What may be most important here is what Jesus does not say. We have, in our Western culture, envisioned the coming again of Jesus as an escape hatch of sorts. To hear many Christians talk they are far more excited about leaving “this old world” than they are about where they might be going. But the return of the King is not about the end of something, it is about the beginning of something. We do not rejoice because finally we can be done with all of our troubles (though that is an encouragement), we rejoice because the promise of the Father is of a life more beautiful, more compelling, more fulfilling, and more desirable than even our best moments in this age. Christian hope is not about the absence of something, it is about the presence of something! Jesus says that birth pains are beginning. What does that mean other than the fact that a baby is coming? Jesus says that the leaves are on the trees. What does that mean other than the fact that fruit is about to be produced?

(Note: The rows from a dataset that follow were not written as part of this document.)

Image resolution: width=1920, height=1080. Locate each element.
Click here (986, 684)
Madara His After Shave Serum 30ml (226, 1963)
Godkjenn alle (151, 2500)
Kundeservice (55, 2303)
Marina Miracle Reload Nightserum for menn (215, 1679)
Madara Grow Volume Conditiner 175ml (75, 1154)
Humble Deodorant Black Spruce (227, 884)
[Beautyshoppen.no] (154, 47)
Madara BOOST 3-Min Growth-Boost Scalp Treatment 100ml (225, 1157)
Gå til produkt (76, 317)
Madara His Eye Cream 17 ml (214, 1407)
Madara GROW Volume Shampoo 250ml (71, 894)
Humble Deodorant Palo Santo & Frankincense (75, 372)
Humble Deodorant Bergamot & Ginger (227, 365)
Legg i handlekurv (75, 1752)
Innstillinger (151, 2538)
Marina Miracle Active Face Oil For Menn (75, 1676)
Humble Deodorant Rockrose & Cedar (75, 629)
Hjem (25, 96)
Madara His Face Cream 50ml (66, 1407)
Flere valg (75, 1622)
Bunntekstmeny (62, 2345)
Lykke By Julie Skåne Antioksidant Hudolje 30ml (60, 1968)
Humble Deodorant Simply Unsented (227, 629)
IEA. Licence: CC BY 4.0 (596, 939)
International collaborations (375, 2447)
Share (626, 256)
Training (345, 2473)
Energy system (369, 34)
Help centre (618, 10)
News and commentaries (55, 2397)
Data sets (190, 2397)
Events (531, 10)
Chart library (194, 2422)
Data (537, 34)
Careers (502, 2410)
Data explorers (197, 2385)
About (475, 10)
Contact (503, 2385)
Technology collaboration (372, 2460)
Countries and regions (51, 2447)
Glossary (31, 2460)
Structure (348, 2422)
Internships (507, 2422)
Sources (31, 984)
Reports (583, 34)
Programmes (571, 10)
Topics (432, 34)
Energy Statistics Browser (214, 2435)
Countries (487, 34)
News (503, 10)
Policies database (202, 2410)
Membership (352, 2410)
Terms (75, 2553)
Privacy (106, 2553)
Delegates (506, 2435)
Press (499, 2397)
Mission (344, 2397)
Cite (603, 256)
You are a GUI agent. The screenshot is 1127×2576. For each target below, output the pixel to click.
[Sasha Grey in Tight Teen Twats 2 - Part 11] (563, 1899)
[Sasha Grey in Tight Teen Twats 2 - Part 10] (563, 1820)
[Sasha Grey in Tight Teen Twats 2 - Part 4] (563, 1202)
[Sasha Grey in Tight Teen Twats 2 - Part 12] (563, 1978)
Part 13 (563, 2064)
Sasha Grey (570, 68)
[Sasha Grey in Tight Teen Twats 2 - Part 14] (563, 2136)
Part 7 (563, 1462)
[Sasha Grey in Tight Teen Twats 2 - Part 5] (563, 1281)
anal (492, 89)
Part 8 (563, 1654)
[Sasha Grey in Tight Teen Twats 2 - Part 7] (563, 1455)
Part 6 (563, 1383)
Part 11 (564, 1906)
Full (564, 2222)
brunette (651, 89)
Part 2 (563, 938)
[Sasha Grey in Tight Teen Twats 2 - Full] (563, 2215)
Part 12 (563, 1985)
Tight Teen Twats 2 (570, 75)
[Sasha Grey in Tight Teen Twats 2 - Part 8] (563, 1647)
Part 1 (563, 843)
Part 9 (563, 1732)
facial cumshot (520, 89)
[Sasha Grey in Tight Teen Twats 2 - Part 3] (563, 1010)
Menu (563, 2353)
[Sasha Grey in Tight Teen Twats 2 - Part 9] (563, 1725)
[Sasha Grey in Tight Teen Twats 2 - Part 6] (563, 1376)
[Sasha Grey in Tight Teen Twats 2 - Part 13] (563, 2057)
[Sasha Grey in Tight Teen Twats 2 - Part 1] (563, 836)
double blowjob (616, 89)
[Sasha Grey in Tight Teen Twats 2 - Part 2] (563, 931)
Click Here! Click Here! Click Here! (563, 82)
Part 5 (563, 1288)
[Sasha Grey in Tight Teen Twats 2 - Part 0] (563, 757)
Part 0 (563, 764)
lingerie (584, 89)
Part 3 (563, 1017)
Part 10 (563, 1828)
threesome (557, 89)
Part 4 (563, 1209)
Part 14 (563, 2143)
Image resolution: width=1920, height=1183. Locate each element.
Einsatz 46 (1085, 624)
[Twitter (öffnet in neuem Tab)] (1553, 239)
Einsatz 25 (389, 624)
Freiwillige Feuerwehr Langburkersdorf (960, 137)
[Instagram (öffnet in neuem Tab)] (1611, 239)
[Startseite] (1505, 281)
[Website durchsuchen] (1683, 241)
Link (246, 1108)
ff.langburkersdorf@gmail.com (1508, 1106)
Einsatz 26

The Kingdom of God is not about the absence of chaos, it is about the presence of peace. It is not about the absence of destruction, it is about the presence of beauty. It is not about the absence of suffering, it is about the presence of wholeness.
I fear that we have set our sights too low. We are satisfied with healing, when God is interested in new creation. We are satisfied with an emotional tingle in a worship service, when God is interested in an abiding relationship that never ends. We are looking for the end of war, poverty, and unrest while God is not satisfied with anything short of a Resurrected people living in a perfect world where children not only have enough to eat every meal, but sit at the tables of kings where only the best of all things is served. May we not let our fears of difficulty short-circuit the hope that the promises of God have planted in our souls. In the darkest moments, in the most trying times, take heart…a baby is being born.
In 70 a.d. as Mark sat down to pen his account of Jesus’ life, it is no coincidence that chapter 13 was the longest teaching of Jesus that he recorded. With the very war that Jesus had prophesied 40 years earlier raging in Israel, perhaps Mark thought back to the times when he had sat with Peter and listened to the old fisherman retell the stories of Jesus. And as he listened to the words of the Master retold, even though the world was looking dimmer and more troubled, perhaps he found hope. And instead of writing the obituary of the earth he exchanged doomsday for bloomsday.